As stated previously in this special issue, we have collected all the contributions that cover more than one aspect of the healthcare system and/or comparisons of methodological approaches. This special issue is composed of four papers which we are excited to describe here.
Two stalwarts of the OR simulation toolbox include Discrete Event Simulation and System Dynamics which is considered by Morgan et al (2016). In particular, this paper offers a reflection on the methodological implications of mixing both of these approaches. The paper uses a radiotherapy treatment centre as the background which is particularly suited due to the multi-stage process. The reflections and discussions will be of interest to all modellers aiming to combine approaches.
The next paper in this special issue by Silal et al (2015) will also be of interest from a methodological point of view. In this paper, disease transmission dynamics using compartmental models of varying levels of complexity are considered and compared to data. Some initial conclusions seem to indicate that simpler models are more appropriate, however, the main take-home message is to be sure to use the appropriate model for the problem considered. The mathematical models and their comparisons should be of interest to not only epidemiologists but all OR researchers.
Lopes et al (2016) move to not compare methodologies but international health care systems. This comparison is technically challenging due to the differences between countries. This paper discusses a novel approach of clustering countries which makes for the grouping of similar countries (across a variety of dimensions) possible. Using this approach, data from the World Health Organisation are investigated to illustrate how the proposed methodology can be used to best inform policy. This paper should be of interest to data miners and policy researchers alike.

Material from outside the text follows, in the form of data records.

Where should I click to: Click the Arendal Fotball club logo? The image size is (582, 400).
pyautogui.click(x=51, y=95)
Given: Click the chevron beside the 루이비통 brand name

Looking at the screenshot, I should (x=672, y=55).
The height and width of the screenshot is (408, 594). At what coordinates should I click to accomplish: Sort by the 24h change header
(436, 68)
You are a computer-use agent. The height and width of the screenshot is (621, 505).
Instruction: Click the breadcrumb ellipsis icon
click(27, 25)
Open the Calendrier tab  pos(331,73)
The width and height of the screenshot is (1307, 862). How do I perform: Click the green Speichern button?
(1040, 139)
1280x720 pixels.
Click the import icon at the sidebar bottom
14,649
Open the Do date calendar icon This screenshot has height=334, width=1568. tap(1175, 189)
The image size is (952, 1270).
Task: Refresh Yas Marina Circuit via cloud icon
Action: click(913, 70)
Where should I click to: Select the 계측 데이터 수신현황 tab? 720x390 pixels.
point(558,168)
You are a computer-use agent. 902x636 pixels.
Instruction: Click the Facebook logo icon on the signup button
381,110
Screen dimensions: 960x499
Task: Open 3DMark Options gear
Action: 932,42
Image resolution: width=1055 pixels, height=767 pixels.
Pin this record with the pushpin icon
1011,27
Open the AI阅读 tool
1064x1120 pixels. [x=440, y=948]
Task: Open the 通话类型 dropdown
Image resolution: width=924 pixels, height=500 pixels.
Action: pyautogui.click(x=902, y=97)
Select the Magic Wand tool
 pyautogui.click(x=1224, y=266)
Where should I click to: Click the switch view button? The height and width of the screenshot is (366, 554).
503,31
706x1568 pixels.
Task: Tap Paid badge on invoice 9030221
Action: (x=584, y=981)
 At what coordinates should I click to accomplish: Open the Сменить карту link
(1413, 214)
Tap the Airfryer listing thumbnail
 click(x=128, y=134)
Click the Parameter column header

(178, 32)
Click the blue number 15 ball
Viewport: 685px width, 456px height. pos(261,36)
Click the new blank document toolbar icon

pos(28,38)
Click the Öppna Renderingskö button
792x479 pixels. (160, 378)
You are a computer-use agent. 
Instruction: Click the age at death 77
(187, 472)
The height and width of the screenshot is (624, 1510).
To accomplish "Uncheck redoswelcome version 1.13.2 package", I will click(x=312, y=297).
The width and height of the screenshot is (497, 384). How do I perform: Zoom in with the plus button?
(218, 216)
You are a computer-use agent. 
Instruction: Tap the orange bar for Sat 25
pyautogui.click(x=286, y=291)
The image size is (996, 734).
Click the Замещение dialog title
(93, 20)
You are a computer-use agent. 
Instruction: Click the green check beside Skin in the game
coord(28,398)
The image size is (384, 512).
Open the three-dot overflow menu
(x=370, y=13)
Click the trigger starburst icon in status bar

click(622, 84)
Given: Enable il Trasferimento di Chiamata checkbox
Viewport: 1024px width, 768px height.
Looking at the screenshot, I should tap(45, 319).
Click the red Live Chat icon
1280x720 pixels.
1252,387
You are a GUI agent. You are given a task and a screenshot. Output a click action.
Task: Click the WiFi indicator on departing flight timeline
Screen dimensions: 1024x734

The final paper of the special issue is by Lodi et al (2015). This paper considers funding of medical research, and in some sense we return to the first paper of the issue (Morgan et al 2016) as a System Dynamics model is considered. This model is used to obtain parameters based on the need for medical specialisation. These are in turn used to define an integer program optimisation model that returns an optimal allocation of grants. The paper considers various scenarios that should be of interest across the methodological and applied point of views.
To summarise this editorial, we feel that the ESI was a great success and would like to thank all participants for making it so. The papers in this special issue and by Aringhieri et al (2016) prove that the healthcare modelling landscape has a very bright future. Furthermore, our thanks go to the editors of Health Systems for their support in putting this special issue together.